— START OF Data supplied —

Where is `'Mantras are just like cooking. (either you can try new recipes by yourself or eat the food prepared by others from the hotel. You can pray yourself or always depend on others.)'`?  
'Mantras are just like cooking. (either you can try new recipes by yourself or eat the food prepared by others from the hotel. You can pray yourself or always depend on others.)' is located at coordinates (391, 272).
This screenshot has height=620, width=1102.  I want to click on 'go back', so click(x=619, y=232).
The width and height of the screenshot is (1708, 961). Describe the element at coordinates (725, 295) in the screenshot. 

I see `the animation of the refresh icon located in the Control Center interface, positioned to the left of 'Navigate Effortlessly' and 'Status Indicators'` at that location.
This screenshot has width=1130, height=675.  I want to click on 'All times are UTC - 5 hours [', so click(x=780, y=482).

— END OF Data supplied —
— START OF Data supplied —

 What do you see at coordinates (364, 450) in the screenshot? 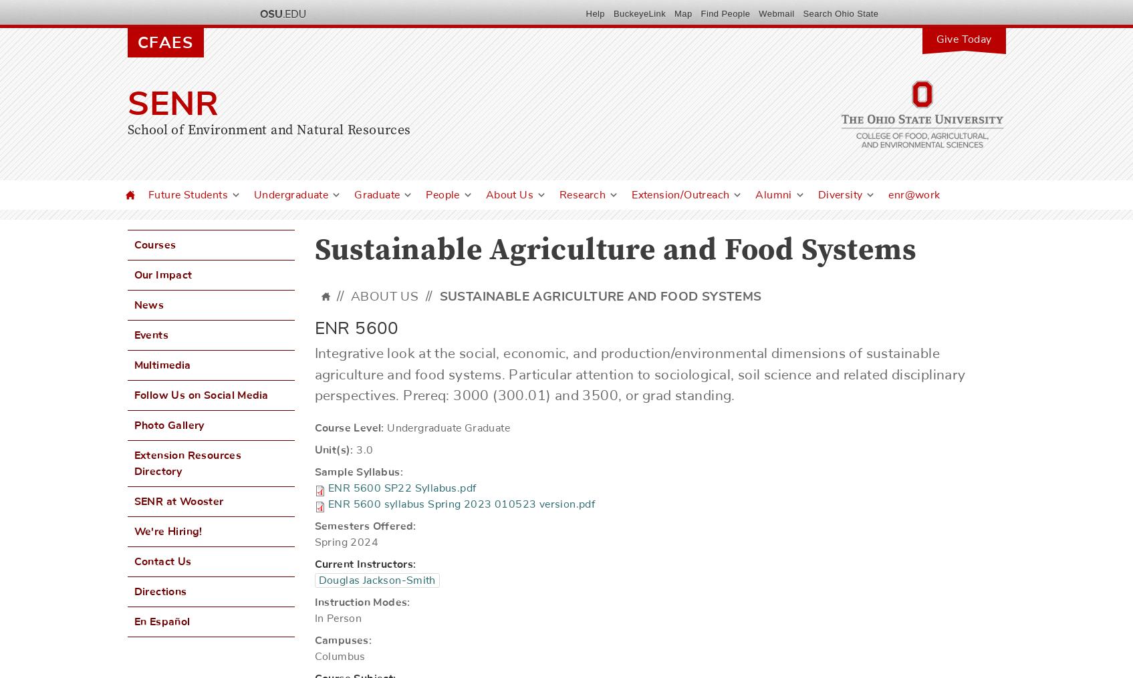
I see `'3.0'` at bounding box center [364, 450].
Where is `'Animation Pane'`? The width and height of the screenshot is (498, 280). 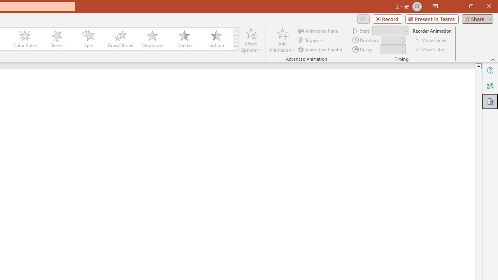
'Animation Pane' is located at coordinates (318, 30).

— END OF Data supplied —

▶ **Objective**
Copy out the entries that start with the line containing "This screenshot has height=620, width=1102." and end with the line containing "This screenshot has width=1130, height=675.", word for word, including both of those lines.

▶ **Written answer**
This screenshot has height=620, width=1102.  I want to click on 'go back', so click(x=619, y=232).
The width and height of the screenshot is (1708, 961). Describe the element at coordinates (725, 295) in the screenshot. 

I see `the animation of the refresh icon located in the Control Center interface, positioned to the left of 'Navigate Effortlessly' and 'Status Indicators'` at that location.
This screenshot has width=1130, height=675.  I want to click on 'All times are UTC - 5 hours [', so click(x=780, y=482).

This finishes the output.